*Exercise brief*: Repeat only what runs from the line with "Select the S(US4-6) size row label" through the last line of the data below, both included, keeping every word as it is and leaving out the pictures.

Dataset entries:
========================================
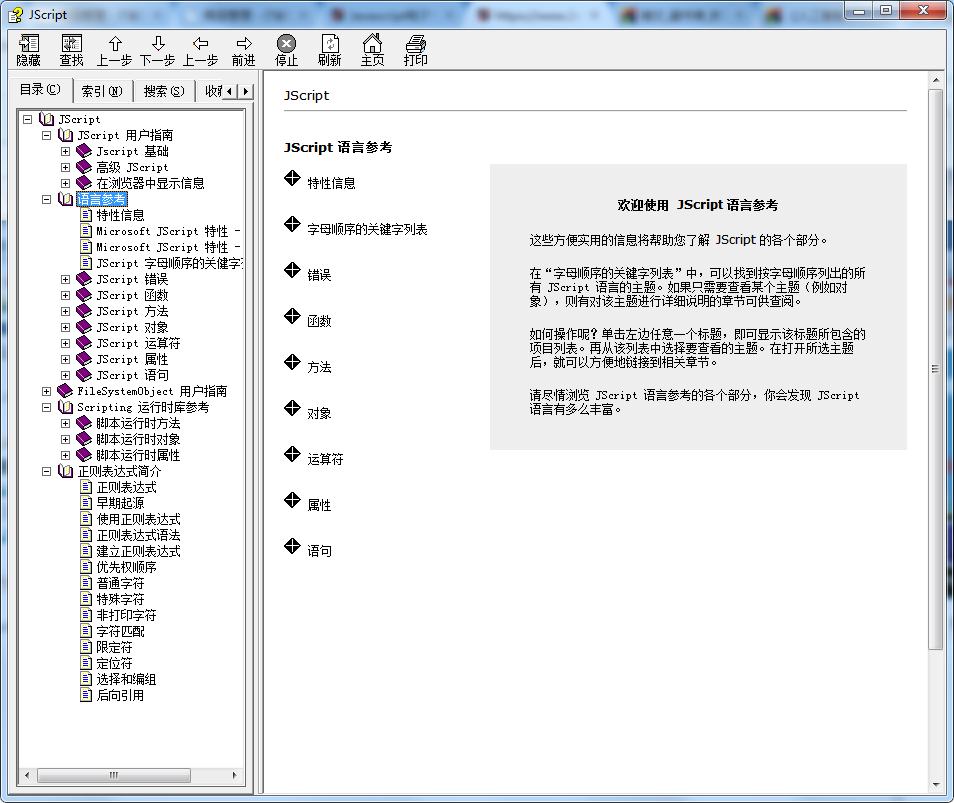The image size is (954, 803).
Task: Expand the "脚本运行时方法" tree node
Action: coord(66,423)
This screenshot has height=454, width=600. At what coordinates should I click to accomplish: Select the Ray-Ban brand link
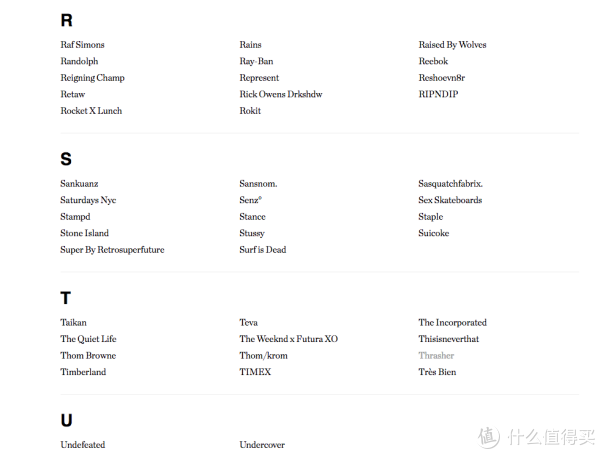coord(256,61)
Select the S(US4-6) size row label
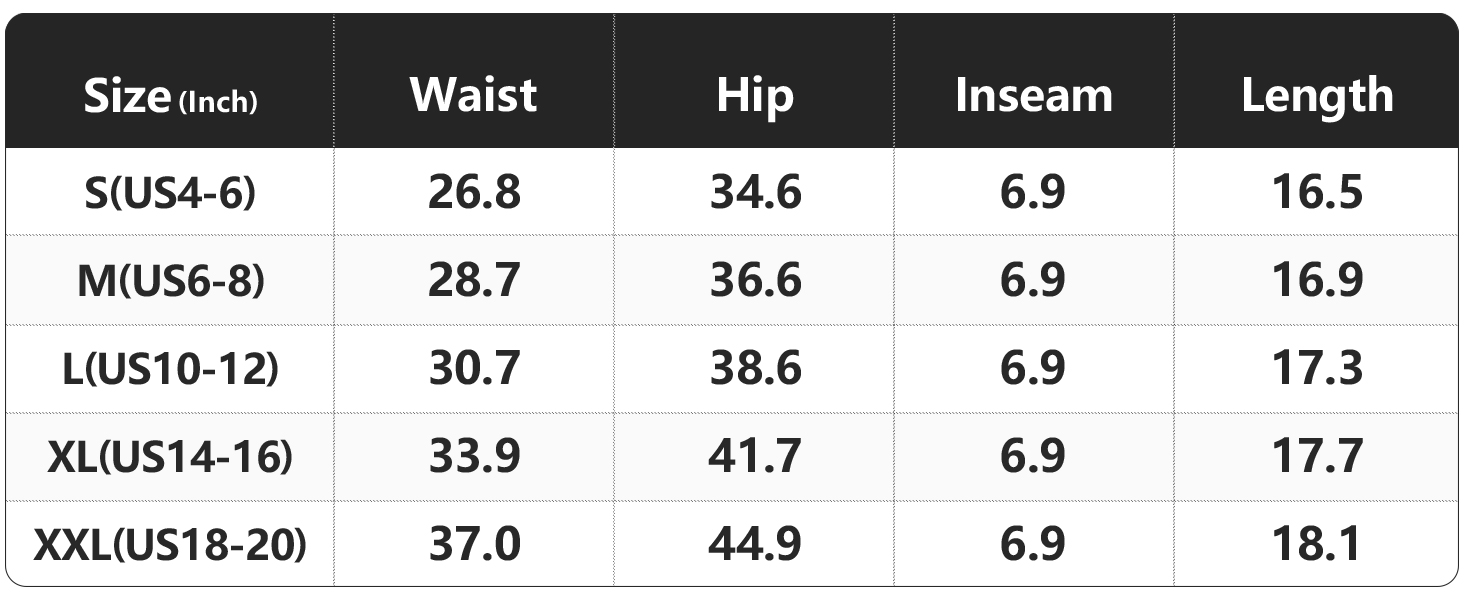The height and width of the screenshot is (600, 1464). [170, 192]
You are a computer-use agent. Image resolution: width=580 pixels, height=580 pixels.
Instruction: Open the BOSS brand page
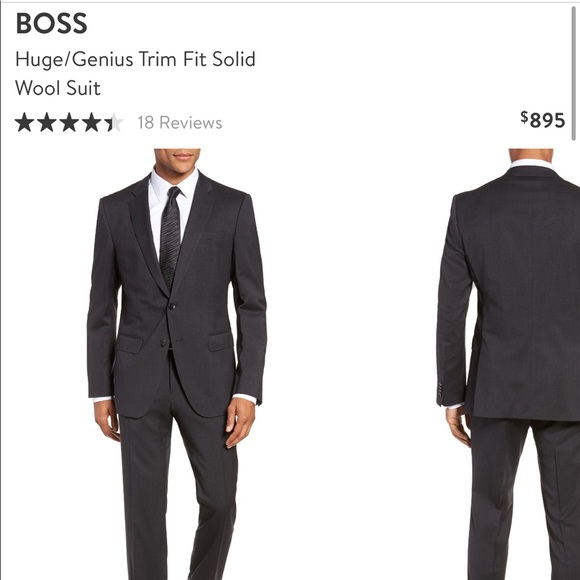point(51,23)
========================================
*Solved problem*:
Select the S(US4-6) size row label
The height and width of the screenshot is (600, 1464). [170, 192]
You are a computer-use agent. Image resolution: width=580 pixels, height=580 pixels.
Instruction: Open the BOSS brand page
point(51,23)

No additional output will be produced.